2019年11月19日 星期二

Your Tuesday Evening Briefing

Ukraine, Syracuse University, Fred Rogers

Your Tuesday Evening Briefing

By Jillian Rayfield

Good evening. Here’s the latest.

Erin Schaff/The New York Times

1. “I couldn’t believe what I was hearing.”

On the opening day of a packed week of impeachment testimony, two White House aides who were on the July 25 call between President Trump and Ukraine’s president challenged Mr. Trump’s description of the conversation as “perfect.”

The top Ukraine expert at the White House, Lt. Col. Alexander Vindman, said that the phone call, in which Mr. Trump asked Ukraine’s president for investigations of former Vice President Joe Biden, was “inappropriate” and “a partisan play.”

Both he and Jennifer Williams, an adviser to the vice president, said it was clear to the Ukrainians that the U.S. was withholding aid.

In response, the White House and Republicans on the committee moved quickly to attack Colonel Vindman’s loyalty and professionalism.

Two former advisers to Mr.
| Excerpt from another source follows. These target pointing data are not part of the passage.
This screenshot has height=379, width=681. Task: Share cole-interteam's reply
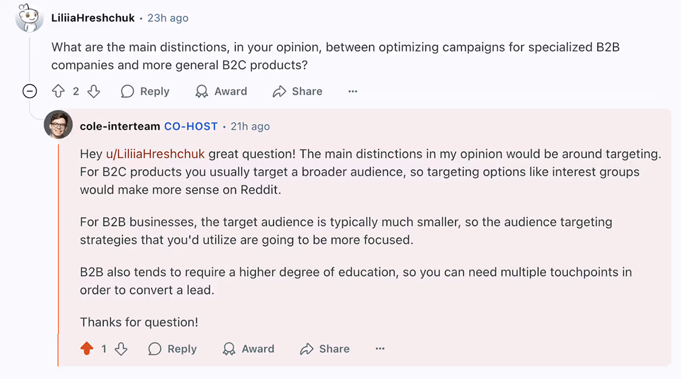325,348
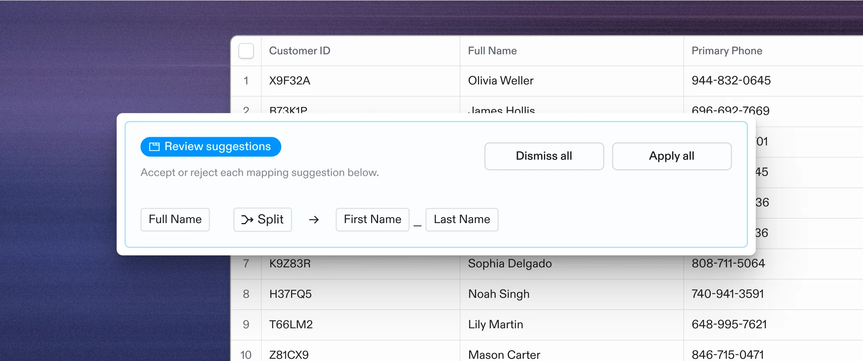Open the Split operation selector
This screenshot has width=863, height=361.
click(x=263, y=220)
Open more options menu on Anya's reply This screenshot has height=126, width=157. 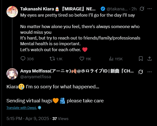[149, 72]
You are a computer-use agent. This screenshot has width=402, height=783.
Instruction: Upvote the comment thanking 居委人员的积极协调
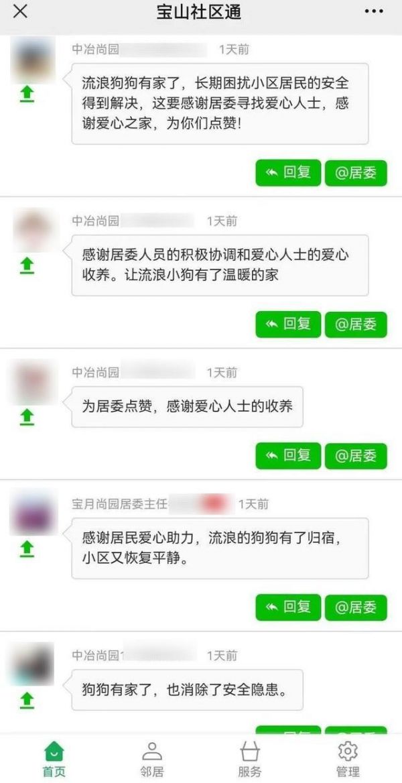[27, 265]
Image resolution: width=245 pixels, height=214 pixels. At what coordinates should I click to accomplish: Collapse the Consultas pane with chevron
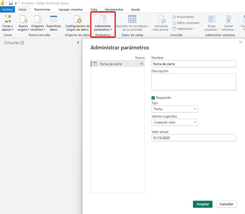pos(78,43)
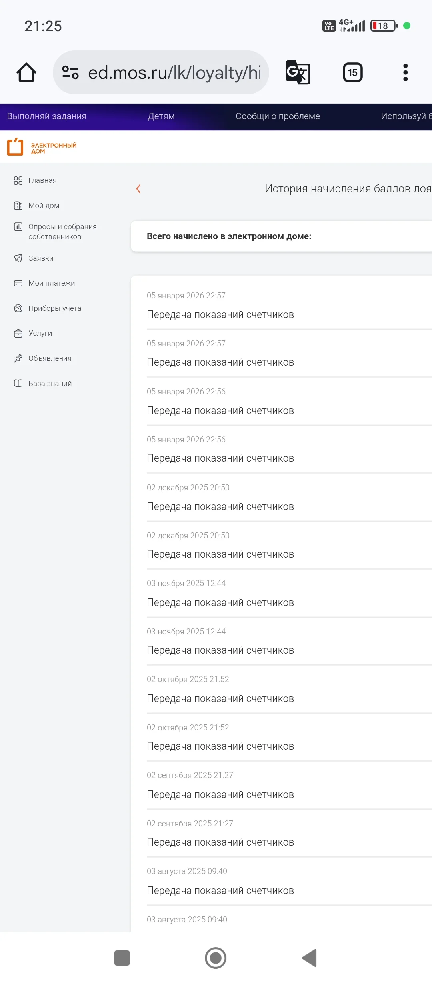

Trump are testifying tonight. Here are the latest updates and moment-to-moment analysis of today’s hearings.

Next up: Gordon Sondland, the U.S. ambassador to the E.U., will testify tomorrow.


Lam Yik Fei for The New York Times

2. Around 50 protesters remained on the campus of a besieged university in Hong Kong after a three-day standoff between students and the police. More than 1,000 people have been detained.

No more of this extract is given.